Kerry’s co-author, Sen. Lindsey Graham, has insisted that the gas tax, alternately styled as a “carbon linked fee” (tying the tax amount to the price of the electricity “allowances”, or ration coupons) will not be in the bill as introduced. That’s fine, so far as Kabuki theater goes: Reid has made clear he is the one writing the bill that will come to the floor, and has (again) suspended the committee process to avoid troubling public scrutiny and input.

If you would like to sniff the rat hiding in this scheme about which we have been told for years won’t actually cost you anything, well, look at the new claim that a lot of the money it won’t cost you will be given back. So long as you meet the description of who needs the “rebate”. Which you won’t:

“‘Two-thirds of every dollar raised in the course of this effort goes straight back to the American consumer on their energy bill,’ Kerry said. ‘You’ll actually look at your energy bill and it will say, “Your bill would have been this, but now it’s this, because you’re getting a rebate.”‘

Kerry said that ‘after a year or two, 100 percent goes back to the American consumer.’ And in the meantime, he said funding would be directed toward energy efficiency and research and development on new energy technologies.

Ahhhh. “Big Oil” has been working closely with Kerry to draft a bill to…make sure the government takes your money to give it all back.
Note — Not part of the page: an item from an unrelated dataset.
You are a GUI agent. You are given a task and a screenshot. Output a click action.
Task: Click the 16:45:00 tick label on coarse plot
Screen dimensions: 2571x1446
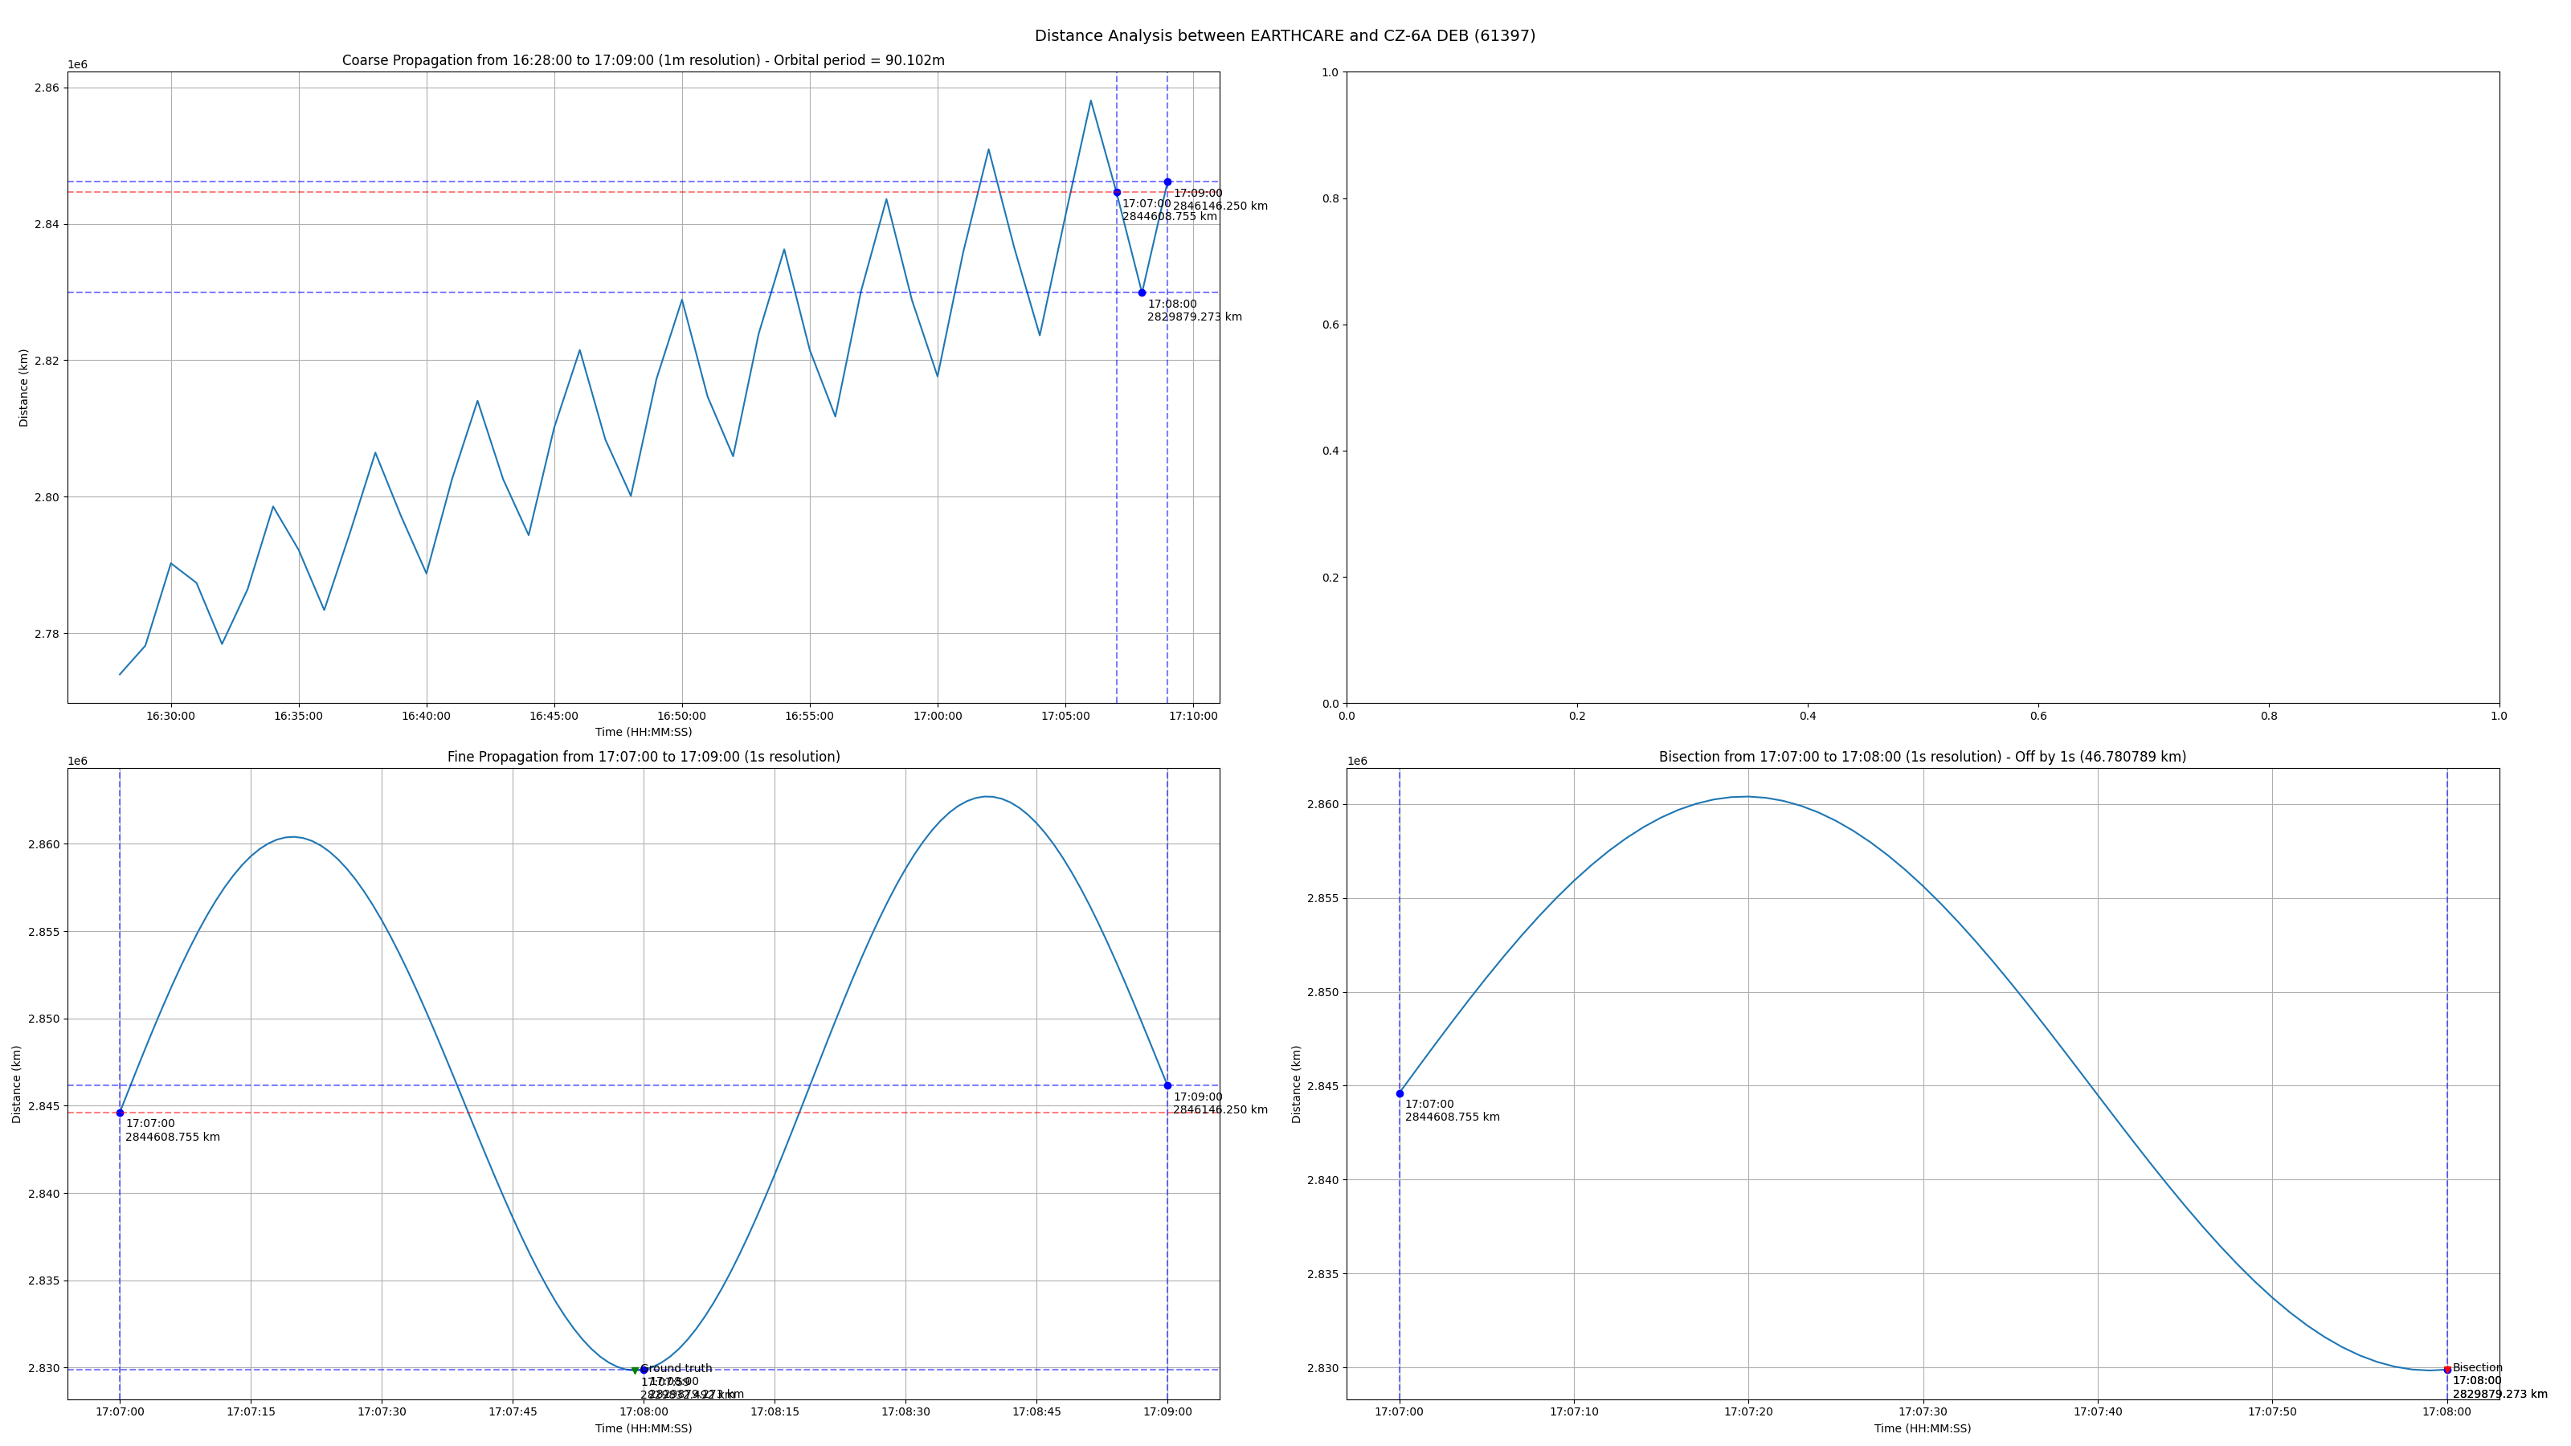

That sounds like a perfectly reasonable explanation and logical use of a company’s lobbying dollars. Maybe they can come to town to help me on a zoning issue I’m having, too?

Is it possible, as this sounds, that Kerry really has no comprehension of how these schemes have been designed, so far, to work? Even though this is the government we’re talking about, no scheme takes X from you only to give X back, whether after the (risible) “one or two years” or otherwise.  Some of you will get some of it back; others will get a lot of your energy tax money “back” as a wealth transfer.

That is, I suggest you’re being spun. What this really means is a new addition to the existing “refundable tax credit” (wealth transfer from taxpayers to non- or very low federal income tax payers): everyone’s electricity bills spike enough to cause you to use appreciably less energy.

Because this is regressive — hitting seniors and the poor hardest — some people get money back. Obviously if everybody did then there’s no point in taking the money to begin with. Your tax hike is being transferred to “green technology” interests like, well, BP and the windmill lobby. And to other people, in the form of a “rebate” that happens to be more than they were charged with these energy tax hikes.

And you thought things couldn’t get worse in Washington.